Sustainability Starts at Home: Do your Part for the Environment

Some days it seems like you have a million errands to run just to maintain your home. The grocery shopping alone can take a huge amount of time out of your week. Some think the only way to completely provide all of your needs that an entire farm is necessary. Sustainable living can be accomplished in many different living situations. It is good for the environment, and can help you save money. Potted plants, raised gardens, recycling, and homemade products can all be a part of lessening your negative contributions to the planet.

Growing Food

Growing your own food can be a very freeing experience. What could be better than picking your own fresh vegetable for dinner? You don’t need a lot of acreage to accomplish this task. Even apartment dwellers can provide a little bit of their own food. If you have a backyard, consider making raised garden beds for the healthiest soil. Plants can be grown closer together in raised beds because the soil is usually richer. This also gives you the option of using organic soil.

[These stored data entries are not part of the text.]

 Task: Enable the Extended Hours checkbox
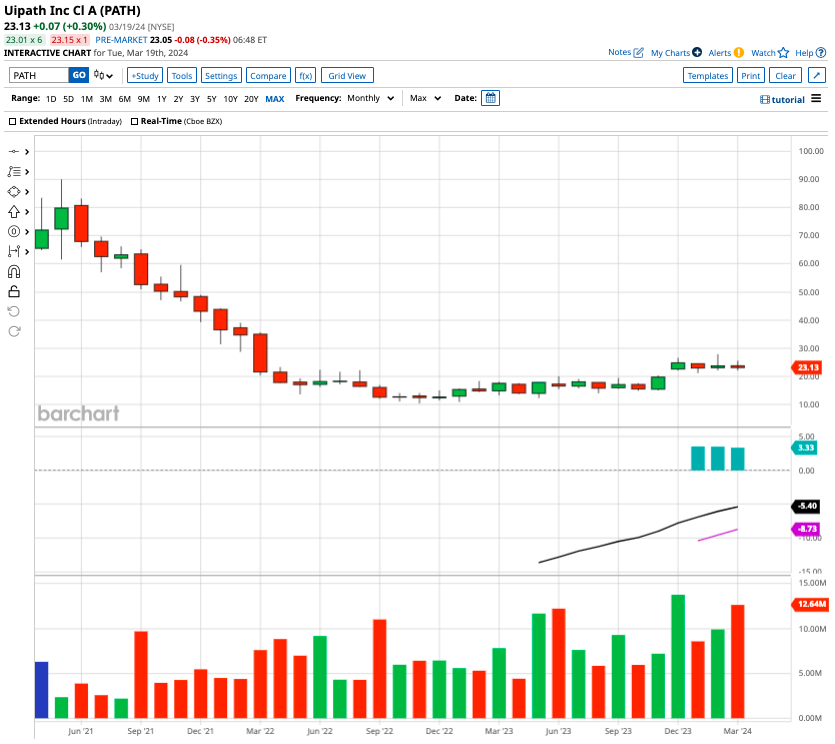tap(13, 121)
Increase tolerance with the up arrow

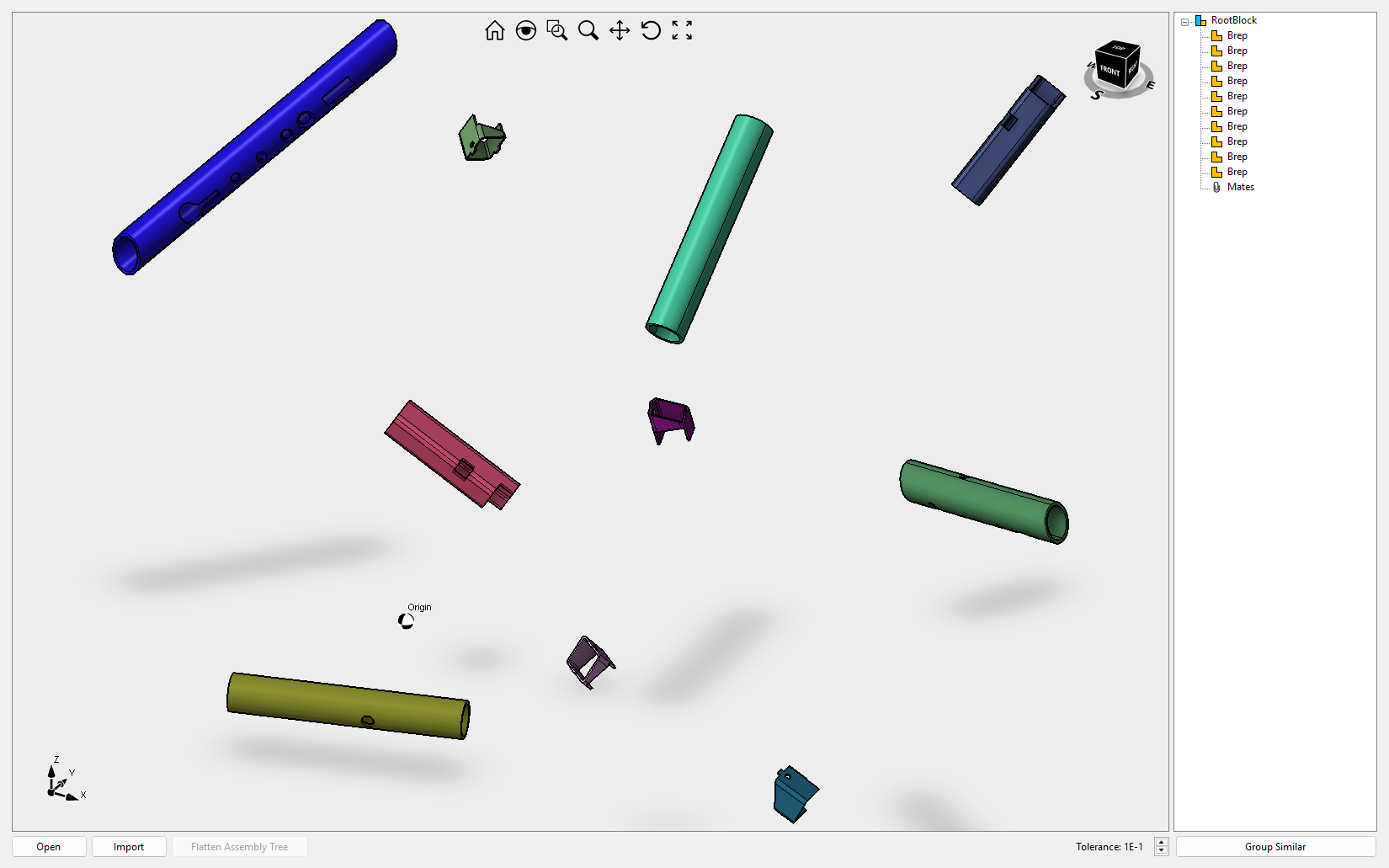[x=1162, y=842]
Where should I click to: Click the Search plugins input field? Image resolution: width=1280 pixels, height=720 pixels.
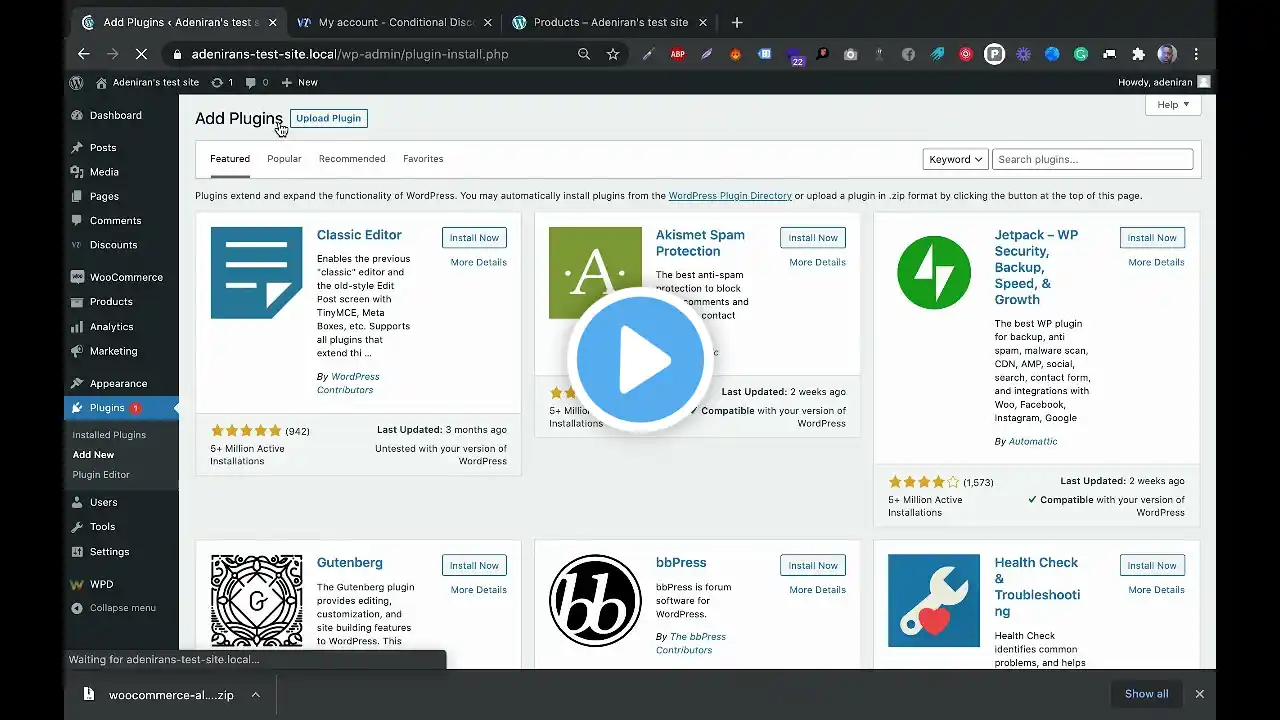click(1092, 159)
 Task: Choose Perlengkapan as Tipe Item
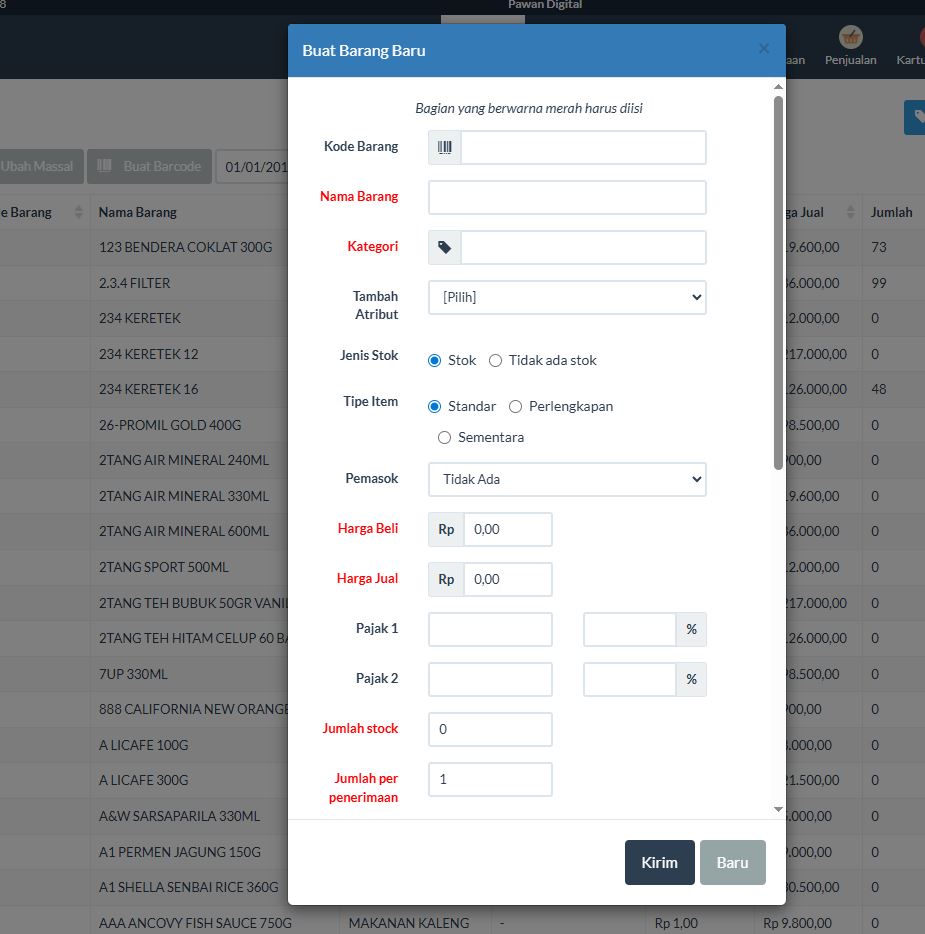click(516, 406)
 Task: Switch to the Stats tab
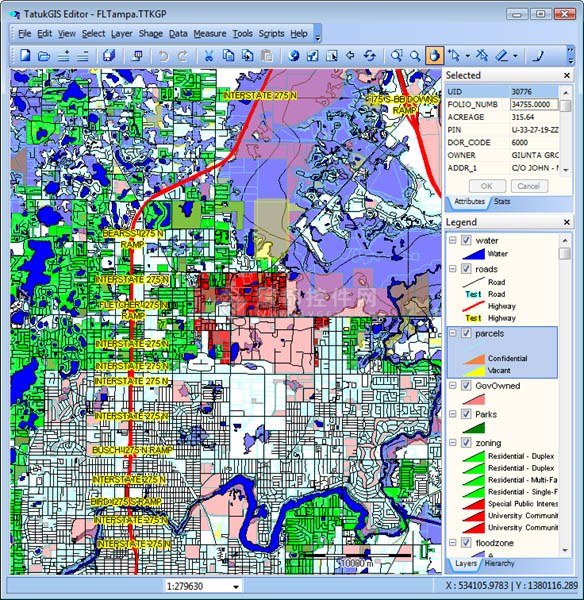pos(502,201)
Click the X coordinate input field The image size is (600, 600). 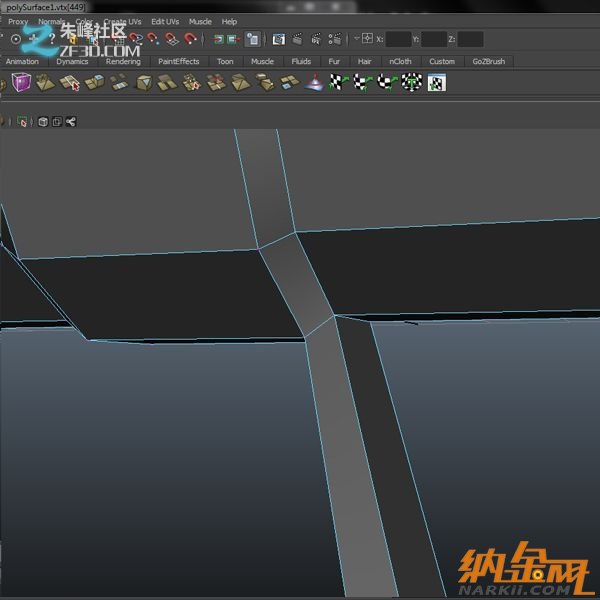(x=398, y=39)
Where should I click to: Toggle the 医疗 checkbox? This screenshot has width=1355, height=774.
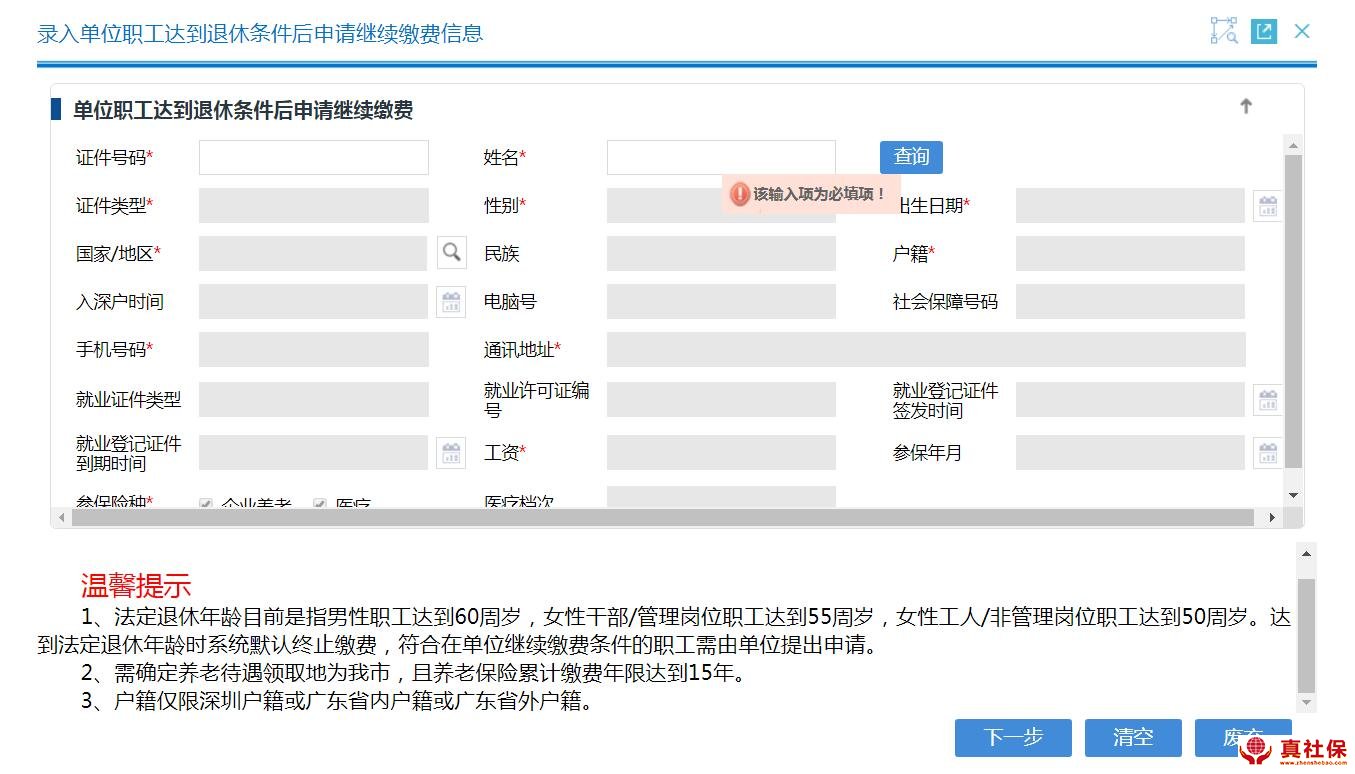(321, 504)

Herbs and some fruits and vegetables can be grown in pots, as well.  A climbing tomato plant, hanging strawberry plants, and various peppers all do well in smaller containers. Large pots can be useful for young fruit trees, squash, and spinach. Some areas have rooftop gardens or community gardens that people work together on, and share the produce. These methods of food production, when implemented by many people, can help to lessen the use of commercial farm products. Grocery store produce often has been exposed to pesticides and contaminated soil.


A compost pile can help you to provide healthy soil for your plants without having to purchase pre-packaged plant food. It also helps to avoid sending your food waste to a landfill. You can purchase expensive compost containers that turn themselves, however, this is not necessary. If you have a plastic bin already hanging around your house, repurpose it.

Holes drilled in the top and bottom can allow for drainage. Fill it halfway with dirt, and layer with leaves and torn up newspaper on the bottom. Add organic matter that is left over in your kitchen, and the process begins. You can also add worms to keep the mix moving, or turn it yourself regularly with a shovel. Apartment dwellers can use a small bin kept on their patio. Be sure to research safety methods and keep the balance proper so that a foul smell does not take over, though!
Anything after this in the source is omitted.